Monday, May 19, 2008

Meats − Beef

BEEF*
MEATS − BEEF

− Use a 1−1/2 inch natural bristle paintbrush dipped in melted margarine
or oil to grease muffin tins, cookie sheets or cake and bread pans.
It's much faster than using a skimpy pastry brush.


− If you put onions in the freezer 15 minutes before you chop them,
you'll reduce the spray of vaporized onion oils − which means your
eyes won't tear when you cut the onions.


− To prevent cream whipped ahead of time from separating, add one
quarter teaspoon of gelatin to each cup of cream during whipping.
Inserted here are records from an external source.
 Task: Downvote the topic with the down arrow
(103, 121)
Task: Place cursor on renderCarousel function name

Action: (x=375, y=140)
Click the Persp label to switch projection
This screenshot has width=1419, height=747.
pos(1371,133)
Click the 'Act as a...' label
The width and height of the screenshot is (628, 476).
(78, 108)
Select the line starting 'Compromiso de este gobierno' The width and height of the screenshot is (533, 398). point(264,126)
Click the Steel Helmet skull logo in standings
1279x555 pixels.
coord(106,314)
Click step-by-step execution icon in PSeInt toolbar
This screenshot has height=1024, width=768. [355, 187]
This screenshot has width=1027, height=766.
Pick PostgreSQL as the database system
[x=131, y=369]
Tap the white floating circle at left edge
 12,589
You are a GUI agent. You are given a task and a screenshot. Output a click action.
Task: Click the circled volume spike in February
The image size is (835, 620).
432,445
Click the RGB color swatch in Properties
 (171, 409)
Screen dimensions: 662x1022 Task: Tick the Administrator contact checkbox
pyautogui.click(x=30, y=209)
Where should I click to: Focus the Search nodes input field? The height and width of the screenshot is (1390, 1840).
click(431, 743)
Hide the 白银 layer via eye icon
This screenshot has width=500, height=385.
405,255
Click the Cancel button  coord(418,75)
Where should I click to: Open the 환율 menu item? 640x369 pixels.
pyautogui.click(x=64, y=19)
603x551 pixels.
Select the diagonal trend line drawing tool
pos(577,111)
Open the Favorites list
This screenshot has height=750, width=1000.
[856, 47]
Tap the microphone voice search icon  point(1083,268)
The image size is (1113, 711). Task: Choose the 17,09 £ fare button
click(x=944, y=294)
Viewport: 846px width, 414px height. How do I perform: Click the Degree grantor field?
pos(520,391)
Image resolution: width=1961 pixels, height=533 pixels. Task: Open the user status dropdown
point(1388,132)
− A jar lid or a couple of marbles in the bottom half of a double−boiler
will rattle when the water gets low and warn you to add more before
the pan scorches or burns.


− When mincing garlic, sprinkle on a little salt so the pieces won't
stick to your knife or cutting board.


− If your cake recipe calls for nuts, heat them first in the oven,
then dust with flour before adding to the batter to keep them from
settling to the bottom of the pan.


− Noodles, spaghetti and other starches won't boil over if you rub
the inside of the pot with vegetable oil.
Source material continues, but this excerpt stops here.